Note: Compare this dubious report to the almost identical article previously published in the Philadelphia Saturday Courier of April 19, 1834 and also to the article in the Christian Standard of Sep 29, 1906. The Rev. Robert B. Neal wrote an interesting article on the same topic for his Sword of Laban Leaflets, series two, leaflet no. 17.


Vol. XI. - No. 37.                   Palmyra, N. Y., Fri., May 30, 1834.               Whole 557.


According to a late number of the Painesville Telegraph, General Joe Smith, the leader of the Mormonites, has, accompanied by about five hundred of his followers, set out for the purpose of re-conquering the "Holy Land," lately taken from them by the infidels of Missouri. Joe, it seems, had been stirring up his proselytes for some time, stating that it was the command of God that they should buckle on the armor of their faith, and enrol under the banners of Mormonism; that their church was in danger; and that they must, if necessary, die the death of martyrdom. Accordingly, the deluded fanatics obeyed his summons, a great rise took place in the market for warlike implements, as each provided himself with an abundant supply of pistols, dirks, swords, &c.

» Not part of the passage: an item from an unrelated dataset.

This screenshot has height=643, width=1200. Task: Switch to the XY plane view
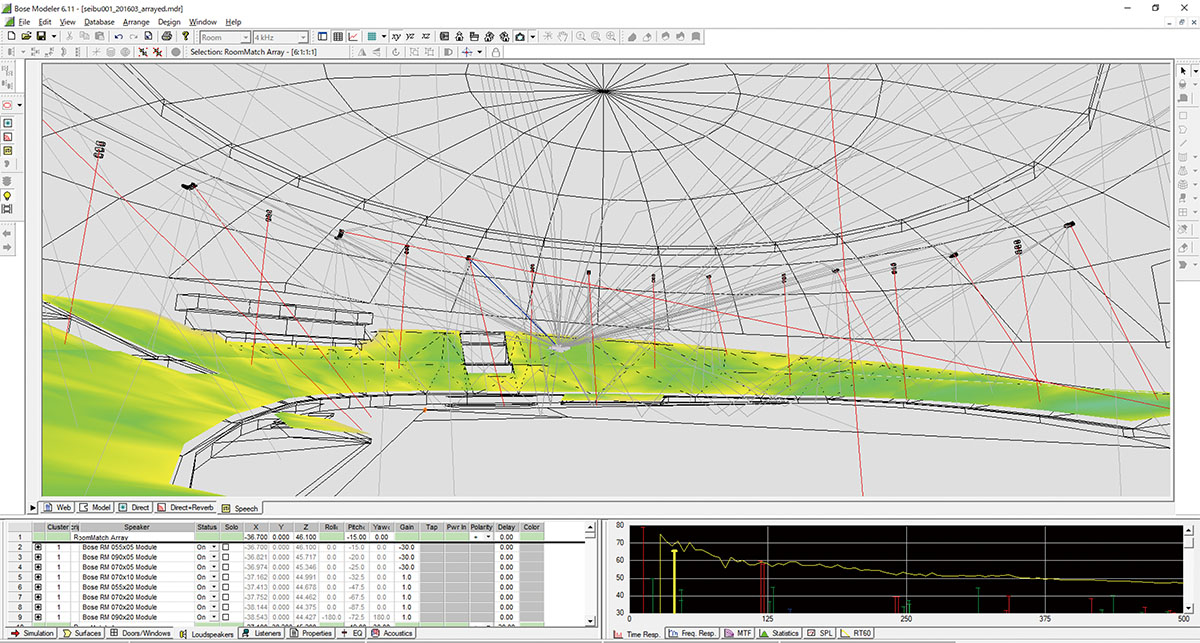(x=397, y=37)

The sword of Smith himself, it is said, is more than four feet long. The prophet professes the expectation of sharing the fate of a martyr at the coming contest. We trust that the good people of Missouri will take care of these fanatics, and see that they do not violate the laws with impunity. -- Rochester Democrat.

Notes: (forthcoming


Vol. XI. - No. 39.                   Palmyra, N. Y., Fri., June 13, 1834.               Whole 559.

                Richmond, (Wayne Co. Indiana,) May 24.
Mormonites. -- On Monday morning last, a caravan of about two hundred Mormonites, with a long train of wagons, passed through this place, on their way to the "far west." There were but few women among them, and the men were generally, if not all, supplied with fire arms. A stout, hardy set of looking fellows they were too, and many of them quite intelligent. From their equipment, it has been suspected that they intend joining and defending their brethren in Jackson county, Missouri. They professed to be in search of new lands, whereon to form a settlement, either in Illinois or farther west. We understand they were from the States of Vermont, New York, and Pennsylvania, and had assembled at some point on their route hither. Palladium.

Notes: (forthcoming


Vol. XI.                           Palmyra, N. Y., Friday, July 18, 1834.                       No. 44.

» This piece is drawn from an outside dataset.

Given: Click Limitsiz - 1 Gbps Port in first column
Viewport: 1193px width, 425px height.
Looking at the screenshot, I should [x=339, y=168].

The Mormons. -- Western papers state that the worst apprehensions of their citizens, it is feared will be realized, by the determination of the Mormons to return to Jackson county, Missouri, from which place they were ejected about a year ago by the citizens of that county. The Mormonites have refused all overtures from the citizens, and have expressed their determination to "regain their Holy Land or die with the sword in hand; and the citizens of Jackson county, have resolved that they will "dispute every inch of ground, burn every blade of grass, and suffer their bones to bleach on their hills, rather than the Mormons should return to Jackson county."

"It is a lamentable fact, (says the Missouri Enquirer) that this matter is about to involve the whole upper country in civil war and bloodshed. We cannot (if a compromise is not agreed to before Saturday next) tell how long it will be before we shall have the painful task of recording the awful realities of an exterminating war."

A MORMON BATTLE. -- A letter has been received, by a gentleman in this neighborhood, direct from Missouri, stating that a body of well armed Mormons, lead on by their great prophet, Joe Smith, lately attempted to cross the river into Jackson county. A party of the citizens of Jackson county opposed their crossing, and a battle ensued, in which, Joe Smith was wounded in the leg, and the Mormons obliged to retreat: that Joe Smith's limb was amputated, but he died three days after the operation. -- Chardon Spectator.

Notes: (forthcoming


Vol. IV.                           Lyons, N. Y., Wed., July 30, 1834.                           No. 44.


Joe Smith, the great prophet of the mormons, was wounded in the leg, in a battle between him and his followers, and a party of the citizens of Jackson county. The mormons were obliged to retreat and it is said, -- that Joe Smith's limb was amputated, but he died a few days after the operation.

Note: (forthcoming)


Vol. XI.                         Palmyra, N. Y., Friday, August 1, 1834.                     No. 46.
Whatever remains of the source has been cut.